- WHAT YOU ARE ASKED TO DO -
Please count the lines of the records below that contain the string "sidebar", treating case as significant. Give only the number.

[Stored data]
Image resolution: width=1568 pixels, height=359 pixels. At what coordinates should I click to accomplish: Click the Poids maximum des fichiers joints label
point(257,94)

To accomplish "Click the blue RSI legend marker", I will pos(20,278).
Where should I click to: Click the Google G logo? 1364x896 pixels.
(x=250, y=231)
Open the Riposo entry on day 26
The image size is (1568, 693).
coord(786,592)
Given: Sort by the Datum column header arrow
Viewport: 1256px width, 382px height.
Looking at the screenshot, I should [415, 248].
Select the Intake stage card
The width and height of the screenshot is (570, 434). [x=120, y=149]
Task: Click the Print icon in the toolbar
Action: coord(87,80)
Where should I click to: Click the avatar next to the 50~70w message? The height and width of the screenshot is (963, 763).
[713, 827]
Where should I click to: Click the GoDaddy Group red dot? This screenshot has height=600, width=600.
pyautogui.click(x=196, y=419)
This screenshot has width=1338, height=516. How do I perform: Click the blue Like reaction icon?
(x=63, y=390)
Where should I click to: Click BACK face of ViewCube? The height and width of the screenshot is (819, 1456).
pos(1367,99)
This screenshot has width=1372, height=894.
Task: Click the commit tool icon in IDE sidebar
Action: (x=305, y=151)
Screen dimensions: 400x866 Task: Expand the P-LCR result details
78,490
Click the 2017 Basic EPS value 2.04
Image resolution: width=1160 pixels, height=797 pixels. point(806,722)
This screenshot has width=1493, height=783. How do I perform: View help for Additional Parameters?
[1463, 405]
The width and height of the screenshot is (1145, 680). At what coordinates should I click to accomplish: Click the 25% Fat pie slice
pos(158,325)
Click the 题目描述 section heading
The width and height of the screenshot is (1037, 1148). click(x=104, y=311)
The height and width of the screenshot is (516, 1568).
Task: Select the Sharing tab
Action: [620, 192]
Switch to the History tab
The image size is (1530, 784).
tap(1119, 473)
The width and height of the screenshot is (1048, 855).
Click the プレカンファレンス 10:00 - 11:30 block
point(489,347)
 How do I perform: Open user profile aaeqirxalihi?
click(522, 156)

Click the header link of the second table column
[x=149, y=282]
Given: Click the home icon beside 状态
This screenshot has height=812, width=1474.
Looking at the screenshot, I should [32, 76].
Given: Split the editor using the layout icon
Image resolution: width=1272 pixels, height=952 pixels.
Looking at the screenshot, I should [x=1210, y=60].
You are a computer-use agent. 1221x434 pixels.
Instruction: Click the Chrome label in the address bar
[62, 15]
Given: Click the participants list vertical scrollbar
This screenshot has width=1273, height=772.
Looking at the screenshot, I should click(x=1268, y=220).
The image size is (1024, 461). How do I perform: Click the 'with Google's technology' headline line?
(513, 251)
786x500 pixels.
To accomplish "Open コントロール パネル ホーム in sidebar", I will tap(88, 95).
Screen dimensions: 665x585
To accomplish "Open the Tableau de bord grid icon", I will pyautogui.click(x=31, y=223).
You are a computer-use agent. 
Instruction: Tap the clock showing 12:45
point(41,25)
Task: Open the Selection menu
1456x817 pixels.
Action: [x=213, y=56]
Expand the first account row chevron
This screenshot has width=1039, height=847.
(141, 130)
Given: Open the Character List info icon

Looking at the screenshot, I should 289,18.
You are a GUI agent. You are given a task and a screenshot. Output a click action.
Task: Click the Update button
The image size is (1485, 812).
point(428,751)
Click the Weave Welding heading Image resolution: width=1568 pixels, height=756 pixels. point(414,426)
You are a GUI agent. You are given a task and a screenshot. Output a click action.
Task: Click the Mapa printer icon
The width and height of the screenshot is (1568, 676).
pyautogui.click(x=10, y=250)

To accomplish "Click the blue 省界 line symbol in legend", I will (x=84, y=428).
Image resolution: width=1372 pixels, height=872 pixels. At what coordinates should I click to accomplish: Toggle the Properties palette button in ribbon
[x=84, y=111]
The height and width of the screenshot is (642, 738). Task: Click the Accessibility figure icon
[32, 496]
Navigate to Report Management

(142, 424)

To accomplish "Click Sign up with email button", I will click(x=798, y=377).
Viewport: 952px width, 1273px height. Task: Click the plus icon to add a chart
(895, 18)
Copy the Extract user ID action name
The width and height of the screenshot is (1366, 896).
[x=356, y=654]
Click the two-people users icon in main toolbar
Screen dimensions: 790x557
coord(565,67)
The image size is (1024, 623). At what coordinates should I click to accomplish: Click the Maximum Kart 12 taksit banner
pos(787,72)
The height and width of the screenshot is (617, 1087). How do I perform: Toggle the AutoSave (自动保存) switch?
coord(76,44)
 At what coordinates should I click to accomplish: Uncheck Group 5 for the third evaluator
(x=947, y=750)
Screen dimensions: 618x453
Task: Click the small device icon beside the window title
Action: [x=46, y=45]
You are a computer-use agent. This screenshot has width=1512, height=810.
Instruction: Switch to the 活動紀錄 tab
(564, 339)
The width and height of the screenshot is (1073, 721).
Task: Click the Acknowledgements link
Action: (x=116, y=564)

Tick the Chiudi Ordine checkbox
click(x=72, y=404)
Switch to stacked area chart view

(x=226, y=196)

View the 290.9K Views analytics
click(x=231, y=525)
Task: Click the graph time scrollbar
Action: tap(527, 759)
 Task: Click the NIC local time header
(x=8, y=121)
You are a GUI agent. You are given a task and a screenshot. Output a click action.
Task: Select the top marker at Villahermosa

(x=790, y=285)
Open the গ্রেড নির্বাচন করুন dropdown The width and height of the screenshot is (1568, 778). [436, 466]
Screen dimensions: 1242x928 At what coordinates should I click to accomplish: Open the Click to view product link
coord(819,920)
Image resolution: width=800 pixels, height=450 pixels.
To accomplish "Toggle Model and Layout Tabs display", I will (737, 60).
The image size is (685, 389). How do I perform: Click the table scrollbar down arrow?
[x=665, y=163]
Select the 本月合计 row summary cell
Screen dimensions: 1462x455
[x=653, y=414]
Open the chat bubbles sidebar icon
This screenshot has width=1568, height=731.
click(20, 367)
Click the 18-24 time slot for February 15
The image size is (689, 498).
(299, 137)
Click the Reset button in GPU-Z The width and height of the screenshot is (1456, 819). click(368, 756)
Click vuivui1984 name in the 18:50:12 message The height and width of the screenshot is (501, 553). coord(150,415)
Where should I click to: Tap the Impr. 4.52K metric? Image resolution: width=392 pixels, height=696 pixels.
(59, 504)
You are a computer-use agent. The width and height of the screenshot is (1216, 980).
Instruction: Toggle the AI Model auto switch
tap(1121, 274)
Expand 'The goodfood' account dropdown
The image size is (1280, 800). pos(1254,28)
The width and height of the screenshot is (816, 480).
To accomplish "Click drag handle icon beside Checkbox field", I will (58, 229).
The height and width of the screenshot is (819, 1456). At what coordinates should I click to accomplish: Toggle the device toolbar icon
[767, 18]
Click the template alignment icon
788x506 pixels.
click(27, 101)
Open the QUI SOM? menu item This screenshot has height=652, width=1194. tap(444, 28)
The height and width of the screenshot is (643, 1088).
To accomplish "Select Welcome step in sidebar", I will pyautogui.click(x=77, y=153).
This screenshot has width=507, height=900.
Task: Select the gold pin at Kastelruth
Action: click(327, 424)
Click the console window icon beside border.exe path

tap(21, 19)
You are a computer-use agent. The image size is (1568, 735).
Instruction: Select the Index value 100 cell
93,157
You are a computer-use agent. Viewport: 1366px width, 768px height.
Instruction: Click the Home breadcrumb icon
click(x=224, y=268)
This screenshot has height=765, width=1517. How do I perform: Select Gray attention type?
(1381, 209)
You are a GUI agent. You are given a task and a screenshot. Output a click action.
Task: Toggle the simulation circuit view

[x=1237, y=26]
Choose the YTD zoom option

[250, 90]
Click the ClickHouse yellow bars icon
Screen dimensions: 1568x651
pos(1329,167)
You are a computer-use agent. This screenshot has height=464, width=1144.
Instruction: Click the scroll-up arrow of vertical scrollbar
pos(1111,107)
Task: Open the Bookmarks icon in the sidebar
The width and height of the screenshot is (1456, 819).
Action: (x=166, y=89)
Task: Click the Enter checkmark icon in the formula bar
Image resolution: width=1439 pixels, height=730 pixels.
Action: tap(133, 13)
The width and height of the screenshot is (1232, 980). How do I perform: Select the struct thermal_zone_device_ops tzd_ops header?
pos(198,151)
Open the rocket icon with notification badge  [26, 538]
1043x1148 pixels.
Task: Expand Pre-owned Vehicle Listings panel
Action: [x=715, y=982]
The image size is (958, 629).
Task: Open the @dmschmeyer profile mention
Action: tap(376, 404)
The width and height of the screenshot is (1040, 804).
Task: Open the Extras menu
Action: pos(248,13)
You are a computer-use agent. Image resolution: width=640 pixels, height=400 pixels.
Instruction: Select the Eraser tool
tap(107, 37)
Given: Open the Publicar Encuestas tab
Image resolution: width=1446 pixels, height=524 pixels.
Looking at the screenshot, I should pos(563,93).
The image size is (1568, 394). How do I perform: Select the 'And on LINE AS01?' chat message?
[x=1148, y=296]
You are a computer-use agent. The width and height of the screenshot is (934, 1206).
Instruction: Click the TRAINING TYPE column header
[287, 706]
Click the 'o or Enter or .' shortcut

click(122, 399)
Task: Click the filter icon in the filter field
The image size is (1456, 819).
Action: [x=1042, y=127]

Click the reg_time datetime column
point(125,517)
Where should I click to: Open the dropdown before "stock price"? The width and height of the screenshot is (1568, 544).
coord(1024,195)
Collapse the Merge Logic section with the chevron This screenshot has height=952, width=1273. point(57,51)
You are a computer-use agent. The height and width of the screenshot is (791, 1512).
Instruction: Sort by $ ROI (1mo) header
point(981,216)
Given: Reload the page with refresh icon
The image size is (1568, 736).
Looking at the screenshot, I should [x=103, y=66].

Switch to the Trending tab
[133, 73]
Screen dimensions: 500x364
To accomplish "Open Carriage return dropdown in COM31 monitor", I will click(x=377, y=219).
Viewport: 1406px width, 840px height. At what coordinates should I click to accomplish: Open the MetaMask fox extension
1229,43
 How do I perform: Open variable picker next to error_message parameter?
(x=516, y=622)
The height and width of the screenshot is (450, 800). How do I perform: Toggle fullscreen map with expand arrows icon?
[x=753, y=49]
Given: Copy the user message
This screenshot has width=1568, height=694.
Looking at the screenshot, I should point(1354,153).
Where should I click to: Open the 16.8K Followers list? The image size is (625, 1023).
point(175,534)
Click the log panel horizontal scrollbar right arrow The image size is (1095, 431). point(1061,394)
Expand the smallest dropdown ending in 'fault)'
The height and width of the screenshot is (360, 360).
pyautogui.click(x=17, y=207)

- RIGHT ANSWER -
5